- [Material to process]:
BEGIN
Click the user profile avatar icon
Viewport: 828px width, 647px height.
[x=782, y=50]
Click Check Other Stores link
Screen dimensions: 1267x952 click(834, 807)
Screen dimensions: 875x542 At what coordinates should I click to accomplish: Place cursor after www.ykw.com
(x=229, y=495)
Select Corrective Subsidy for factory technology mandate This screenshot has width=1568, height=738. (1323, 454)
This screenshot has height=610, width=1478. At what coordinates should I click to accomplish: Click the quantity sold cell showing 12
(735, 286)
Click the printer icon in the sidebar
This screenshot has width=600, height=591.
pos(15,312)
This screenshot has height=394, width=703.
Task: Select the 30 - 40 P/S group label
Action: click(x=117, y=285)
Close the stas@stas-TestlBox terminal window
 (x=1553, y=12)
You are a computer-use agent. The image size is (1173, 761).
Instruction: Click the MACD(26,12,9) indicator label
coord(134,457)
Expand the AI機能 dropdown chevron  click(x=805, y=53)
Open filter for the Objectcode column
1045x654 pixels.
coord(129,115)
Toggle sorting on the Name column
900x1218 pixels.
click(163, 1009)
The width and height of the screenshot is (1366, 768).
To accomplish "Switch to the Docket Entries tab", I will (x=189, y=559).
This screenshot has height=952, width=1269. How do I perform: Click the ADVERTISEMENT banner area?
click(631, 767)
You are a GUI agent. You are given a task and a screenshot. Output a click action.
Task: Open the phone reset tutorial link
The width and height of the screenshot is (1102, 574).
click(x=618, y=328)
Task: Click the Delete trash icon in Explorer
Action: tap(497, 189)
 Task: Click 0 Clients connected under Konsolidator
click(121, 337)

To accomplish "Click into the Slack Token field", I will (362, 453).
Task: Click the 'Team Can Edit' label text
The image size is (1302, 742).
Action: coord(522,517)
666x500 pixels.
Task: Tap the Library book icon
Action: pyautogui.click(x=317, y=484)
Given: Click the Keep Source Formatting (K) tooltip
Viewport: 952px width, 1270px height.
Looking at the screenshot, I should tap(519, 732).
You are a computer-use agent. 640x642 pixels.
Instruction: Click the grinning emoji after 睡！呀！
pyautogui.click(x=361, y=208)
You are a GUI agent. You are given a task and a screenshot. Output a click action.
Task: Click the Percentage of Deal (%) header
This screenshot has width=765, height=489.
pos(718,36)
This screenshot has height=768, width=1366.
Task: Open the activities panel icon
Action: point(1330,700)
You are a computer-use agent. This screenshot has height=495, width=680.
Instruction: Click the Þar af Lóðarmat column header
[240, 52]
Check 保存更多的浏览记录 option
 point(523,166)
END
- [What you should do]: The number alone is wanted: how many lines of the records above include the string "computer".

- [Solution for this exercise]: 3